Task details:
Copy the film commentary on power word for word, from start to finish.

Karl Ericsson Just as there is no difference between bad and good fudge, as some people might say, there is also no difference between good power and bad power. You see, power is the problem, period.This may be difficult for some people to understand, especially to those who pray to a good power as if there was such a thing. What makes such confusion possible is probably, more than anything else, the deterioration that the word "power" has undergone since the days of the old Greeks, as seen in Platon's dialogues, in which power was clearly and only what we now call "might" or "abuse of power" and not such things as "knowledge", "strength" and "ability", which may all be used for good as well as for evil purposes. For the old Greeks as well as for all of us when we are affected (and not carelessly affect!), power meant the possibility, lent by society, to rule over other person's lives, more or less gratuitously (depending on what kind of society). In short one might also say that "he or she, who cannot abuse power without punishment, simply have no power to begin with".In this film, a man of power is a pedophile and can allow himself much more than if he was a black man in the South, for instance. This is shown very clearly in this film, which makes this film rare, since it is an attack on power.In the fifties, in which this story takes place, there were many opportunities to work and less opportunities to control the working-force, which is probably why people still dared to speak up against power. This kind of film has become very rare these days. The film industry seems to have sold out to brainless entertainment or artsy-fartsy "literature" - it's safer that way, so most artists and journalists seem to argue.

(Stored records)
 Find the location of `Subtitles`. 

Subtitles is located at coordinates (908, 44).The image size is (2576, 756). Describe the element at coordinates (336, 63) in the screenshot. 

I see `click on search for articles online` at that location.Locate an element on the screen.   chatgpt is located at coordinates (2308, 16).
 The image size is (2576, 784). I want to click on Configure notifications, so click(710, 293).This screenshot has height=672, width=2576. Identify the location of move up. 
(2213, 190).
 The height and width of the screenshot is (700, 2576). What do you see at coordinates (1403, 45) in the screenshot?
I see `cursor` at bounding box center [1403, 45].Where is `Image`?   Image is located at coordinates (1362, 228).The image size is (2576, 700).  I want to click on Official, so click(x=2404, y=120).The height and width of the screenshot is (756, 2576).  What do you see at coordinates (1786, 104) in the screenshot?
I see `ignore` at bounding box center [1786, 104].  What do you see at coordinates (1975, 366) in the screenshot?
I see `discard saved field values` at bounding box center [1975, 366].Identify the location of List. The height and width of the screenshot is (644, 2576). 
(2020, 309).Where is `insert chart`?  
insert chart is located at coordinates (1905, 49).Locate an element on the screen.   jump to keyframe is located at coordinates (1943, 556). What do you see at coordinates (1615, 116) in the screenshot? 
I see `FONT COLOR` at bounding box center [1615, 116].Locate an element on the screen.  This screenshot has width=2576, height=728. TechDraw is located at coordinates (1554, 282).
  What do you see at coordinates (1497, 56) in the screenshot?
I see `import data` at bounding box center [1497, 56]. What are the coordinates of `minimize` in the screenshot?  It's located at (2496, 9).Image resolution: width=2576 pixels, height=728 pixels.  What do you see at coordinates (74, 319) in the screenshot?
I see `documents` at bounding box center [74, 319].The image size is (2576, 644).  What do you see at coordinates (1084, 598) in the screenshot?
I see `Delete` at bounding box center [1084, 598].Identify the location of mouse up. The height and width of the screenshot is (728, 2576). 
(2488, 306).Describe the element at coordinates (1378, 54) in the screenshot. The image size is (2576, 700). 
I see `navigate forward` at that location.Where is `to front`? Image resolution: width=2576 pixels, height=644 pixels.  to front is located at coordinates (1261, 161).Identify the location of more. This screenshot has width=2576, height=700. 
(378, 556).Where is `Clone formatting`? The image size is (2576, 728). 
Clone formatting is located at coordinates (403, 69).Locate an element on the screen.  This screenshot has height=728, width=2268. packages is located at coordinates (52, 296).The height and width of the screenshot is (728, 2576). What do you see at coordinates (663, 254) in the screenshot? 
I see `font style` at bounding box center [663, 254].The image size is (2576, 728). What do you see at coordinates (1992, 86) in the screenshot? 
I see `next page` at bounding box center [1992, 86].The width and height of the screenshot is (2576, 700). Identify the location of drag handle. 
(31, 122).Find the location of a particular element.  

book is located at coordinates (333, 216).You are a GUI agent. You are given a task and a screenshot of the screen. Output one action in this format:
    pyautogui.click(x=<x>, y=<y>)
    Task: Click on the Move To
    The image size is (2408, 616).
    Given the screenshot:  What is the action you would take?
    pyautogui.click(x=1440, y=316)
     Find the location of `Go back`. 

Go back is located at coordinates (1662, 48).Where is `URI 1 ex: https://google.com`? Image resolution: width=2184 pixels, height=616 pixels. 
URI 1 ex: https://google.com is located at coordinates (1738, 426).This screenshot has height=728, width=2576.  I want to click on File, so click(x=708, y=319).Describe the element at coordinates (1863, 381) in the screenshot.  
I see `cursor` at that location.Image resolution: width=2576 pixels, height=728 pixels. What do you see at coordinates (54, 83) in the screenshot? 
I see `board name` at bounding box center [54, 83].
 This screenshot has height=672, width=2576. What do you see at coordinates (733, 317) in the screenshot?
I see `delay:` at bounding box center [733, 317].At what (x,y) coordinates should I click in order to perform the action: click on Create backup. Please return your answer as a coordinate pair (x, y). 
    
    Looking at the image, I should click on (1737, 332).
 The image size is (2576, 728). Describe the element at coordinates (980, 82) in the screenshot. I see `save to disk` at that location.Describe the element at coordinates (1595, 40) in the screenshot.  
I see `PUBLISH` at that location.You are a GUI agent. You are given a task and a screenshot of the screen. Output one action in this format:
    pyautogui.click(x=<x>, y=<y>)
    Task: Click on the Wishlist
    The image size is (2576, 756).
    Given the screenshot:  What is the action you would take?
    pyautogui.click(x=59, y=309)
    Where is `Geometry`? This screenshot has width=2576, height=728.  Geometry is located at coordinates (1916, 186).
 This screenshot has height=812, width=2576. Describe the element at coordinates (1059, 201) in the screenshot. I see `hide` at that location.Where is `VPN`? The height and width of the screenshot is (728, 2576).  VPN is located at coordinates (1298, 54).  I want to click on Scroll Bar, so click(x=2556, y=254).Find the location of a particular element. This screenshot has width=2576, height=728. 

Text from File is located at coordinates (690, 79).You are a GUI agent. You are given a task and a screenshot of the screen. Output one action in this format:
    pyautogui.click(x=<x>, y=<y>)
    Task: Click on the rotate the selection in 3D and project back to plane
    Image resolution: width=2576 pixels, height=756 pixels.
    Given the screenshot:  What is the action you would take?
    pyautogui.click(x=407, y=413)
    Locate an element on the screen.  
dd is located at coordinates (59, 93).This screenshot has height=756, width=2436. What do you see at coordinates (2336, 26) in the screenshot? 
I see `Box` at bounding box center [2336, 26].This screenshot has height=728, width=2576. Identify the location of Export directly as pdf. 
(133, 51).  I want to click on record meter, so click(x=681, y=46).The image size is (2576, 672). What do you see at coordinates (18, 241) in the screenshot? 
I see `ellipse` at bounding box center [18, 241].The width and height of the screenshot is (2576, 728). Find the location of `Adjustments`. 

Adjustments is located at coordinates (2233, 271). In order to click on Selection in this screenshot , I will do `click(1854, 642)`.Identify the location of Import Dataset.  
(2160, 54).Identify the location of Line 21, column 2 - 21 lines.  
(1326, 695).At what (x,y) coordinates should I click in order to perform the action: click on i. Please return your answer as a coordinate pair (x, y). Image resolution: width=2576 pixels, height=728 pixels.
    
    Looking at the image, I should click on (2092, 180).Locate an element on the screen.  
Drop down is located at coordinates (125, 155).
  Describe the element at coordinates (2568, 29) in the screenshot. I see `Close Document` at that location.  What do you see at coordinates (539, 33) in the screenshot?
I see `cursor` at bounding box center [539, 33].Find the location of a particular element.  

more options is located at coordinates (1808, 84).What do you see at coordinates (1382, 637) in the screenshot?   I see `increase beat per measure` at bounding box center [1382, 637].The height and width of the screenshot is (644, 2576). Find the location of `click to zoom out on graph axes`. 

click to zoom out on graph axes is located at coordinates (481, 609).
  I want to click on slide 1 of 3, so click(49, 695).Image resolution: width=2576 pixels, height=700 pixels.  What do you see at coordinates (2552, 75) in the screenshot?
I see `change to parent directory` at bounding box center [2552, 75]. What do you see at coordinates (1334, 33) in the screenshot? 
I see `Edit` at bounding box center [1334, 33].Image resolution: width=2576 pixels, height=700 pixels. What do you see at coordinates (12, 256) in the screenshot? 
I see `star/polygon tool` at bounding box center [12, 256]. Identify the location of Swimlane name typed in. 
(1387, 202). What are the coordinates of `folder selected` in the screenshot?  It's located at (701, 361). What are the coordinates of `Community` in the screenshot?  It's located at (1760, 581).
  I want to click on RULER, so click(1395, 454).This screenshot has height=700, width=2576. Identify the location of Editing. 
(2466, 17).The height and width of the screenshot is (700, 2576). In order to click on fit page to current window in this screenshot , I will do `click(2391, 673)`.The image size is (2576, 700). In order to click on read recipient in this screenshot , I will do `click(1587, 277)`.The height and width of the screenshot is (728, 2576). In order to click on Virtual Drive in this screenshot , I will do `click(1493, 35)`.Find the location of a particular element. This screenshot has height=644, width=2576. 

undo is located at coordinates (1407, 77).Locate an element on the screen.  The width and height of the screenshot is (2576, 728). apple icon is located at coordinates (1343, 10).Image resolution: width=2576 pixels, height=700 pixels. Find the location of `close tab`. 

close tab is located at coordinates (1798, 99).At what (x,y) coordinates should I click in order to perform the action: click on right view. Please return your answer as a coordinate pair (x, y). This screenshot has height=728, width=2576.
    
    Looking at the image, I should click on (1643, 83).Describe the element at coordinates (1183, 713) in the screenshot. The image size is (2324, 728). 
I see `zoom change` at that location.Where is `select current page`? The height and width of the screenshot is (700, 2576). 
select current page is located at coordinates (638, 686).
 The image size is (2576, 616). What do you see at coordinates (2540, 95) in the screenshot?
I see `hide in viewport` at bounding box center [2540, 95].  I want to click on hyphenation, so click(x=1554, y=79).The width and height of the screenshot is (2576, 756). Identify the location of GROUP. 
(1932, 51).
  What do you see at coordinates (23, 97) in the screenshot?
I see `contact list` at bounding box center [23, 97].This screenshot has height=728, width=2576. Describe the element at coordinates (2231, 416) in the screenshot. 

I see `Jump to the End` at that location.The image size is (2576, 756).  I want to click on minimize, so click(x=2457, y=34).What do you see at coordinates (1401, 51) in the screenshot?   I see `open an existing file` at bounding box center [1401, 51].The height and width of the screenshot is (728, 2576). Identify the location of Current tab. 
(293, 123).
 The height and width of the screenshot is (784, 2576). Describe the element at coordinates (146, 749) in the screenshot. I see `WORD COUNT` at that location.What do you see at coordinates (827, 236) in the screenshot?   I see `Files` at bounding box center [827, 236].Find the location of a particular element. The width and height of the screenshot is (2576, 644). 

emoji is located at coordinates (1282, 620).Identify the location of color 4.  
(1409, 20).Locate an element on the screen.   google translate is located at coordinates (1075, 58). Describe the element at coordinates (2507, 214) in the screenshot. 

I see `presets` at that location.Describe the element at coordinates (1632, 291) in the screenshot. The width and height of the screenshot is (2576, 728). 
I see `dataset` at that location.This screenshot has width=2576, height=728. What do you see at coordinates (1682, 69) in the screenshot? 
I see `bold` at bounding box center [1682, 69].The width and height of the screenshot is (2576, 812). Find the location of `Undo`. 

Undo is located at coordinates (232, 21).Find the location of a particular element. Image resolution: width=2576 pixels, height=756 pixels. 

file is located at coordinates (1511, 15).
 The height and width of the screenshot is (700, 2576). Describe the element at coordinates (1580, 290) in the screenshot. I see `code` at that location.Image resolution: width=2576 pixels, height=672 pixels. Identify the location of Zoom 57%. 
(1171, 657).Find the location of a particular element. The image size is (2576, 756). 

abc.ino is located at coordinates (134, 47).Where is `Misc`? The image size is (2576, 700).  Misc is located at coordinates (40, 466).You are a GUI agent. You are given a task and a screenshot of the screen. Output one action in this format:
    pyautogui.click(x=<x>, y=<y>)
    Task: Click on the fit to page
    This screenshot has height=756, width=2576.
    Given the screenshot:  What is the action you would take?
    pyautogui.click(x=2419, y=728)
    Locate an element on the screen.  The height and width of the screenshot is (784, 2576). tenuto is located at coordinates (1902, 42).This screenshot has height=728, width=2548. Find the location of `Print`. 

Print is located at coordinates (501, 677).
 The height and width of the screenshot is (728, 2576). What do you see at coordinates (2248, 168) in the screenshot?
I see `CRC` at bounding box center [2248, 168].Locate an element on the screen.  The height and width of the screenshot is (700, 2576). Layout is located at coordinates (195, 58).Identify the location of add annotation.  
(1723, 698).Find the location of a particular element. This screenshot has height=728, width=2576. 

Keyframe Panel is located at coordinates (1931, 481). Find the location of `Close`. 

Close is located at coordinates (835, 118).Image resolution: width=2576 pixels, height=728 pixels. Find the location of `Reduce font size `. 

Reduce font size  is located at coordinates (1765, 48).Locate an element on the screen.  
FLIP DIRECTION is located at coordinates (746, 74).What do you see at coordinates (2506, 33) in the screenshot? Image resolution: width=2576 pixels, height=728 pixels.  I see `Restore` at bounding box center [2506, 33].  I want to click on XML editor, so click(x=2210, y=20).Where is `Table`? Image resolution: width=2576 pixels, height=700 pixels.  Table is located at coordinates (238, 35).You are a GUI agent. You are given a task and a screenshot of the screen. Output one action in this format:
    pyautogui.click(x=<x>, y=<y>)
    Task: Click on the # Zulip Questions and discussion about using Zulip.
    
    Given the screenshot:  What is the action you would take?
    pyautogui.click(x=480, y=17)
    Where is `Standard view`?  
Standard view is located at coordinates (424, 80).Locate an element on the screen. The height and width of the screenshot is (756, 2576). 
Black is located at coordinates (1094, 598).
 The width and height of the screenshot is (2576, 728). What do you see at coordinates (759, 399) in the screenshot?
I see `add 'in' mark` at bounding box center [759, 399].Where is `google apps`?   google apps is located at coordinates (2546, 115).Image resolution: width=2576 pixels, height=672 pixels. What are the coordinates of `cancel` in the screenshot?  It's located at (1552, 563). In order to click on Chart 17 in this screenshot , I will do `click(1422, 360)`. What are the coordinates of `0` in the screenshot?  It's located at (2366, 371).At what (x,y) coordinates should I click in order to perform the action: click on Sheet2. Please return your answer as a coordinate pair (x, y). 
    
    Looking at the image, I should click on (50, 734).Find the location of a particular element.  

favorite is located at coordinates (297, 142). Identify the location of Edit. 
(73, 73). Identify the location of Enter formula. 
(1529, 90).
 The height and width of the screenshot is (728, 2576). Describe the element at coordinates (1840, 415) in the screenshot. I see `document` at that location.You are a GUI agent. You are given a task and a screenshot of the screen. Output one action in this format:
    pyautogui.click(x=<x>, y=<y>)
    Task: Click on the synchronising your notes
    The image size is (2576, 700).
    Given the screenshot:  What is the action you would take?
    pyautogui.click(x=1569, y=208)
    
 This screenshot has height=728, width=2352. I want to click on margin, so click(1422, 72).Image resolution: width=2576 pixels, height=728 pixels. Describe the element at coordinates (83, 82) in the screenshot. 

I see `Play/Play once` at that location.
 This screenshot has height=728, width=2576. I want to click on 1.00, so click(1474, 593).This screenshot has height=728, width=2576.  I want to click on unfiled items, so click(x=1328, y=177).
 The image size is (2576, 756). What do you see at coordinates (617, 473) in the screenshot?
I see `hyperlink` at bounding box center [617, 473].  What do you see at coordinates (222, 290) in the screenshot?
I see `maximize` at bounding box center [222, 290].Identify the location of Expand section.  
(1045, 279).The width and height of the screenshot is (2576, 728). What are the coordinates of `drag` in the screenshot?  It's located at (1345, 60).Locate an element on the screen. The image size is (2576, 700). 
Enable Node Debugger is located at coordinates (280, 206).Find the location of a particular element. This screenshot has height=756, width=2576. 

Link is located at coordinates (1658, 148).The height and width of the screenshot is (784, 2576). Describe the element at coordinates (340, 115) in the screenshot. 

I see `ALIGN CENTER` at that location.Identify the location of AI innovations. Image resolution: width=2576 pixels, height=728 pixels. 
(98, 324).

Written solution:
Karl Ericsson Just as there is no difference between bad and good fudge, as some people might say, there is also no difference between good power and bad power. You see, power is the problem, period.This may be difficult for some people to understand, especially to those who pray to a good power as if there was such a thing. What makes such confusion possible is probably, more than anything else, the deterioration that the word "power" has undergone since the days of the old Greeks, as seen in Platon's dialogues, in which power was clearly and only what we now call "might" or "abuse of power" and not such things as "knowledge", "strength" and "ability", which may all be used for good as well as for evil purposes. For the old Greeks as well as for all of us when we are affected (and not carelessly affect!), power meant the possibility, lent by society, to rule over other person's lives, more or less gratuitously (depending on what kind of society). In short one might also say that "he or she, who cannot abuse power without punishment, simply have no power to begin with".In this film, a man of power is a pedophile and can allow himself much more than if he was a black man in the South, for instance. This is shown very clearly in this film, which makes this film rare, since it is an attack on power.In the fifties, in which this story takes place, there were many opportunities to work and less opportunities to control the working-force, which is probably why people still dared to speak up against power. This kind of film has become very rare these days. The film industry seems to have sold out to brainless entertainment or artsy-fartsy "literature" - it's safer that way, so most artists and journalists seem to argue.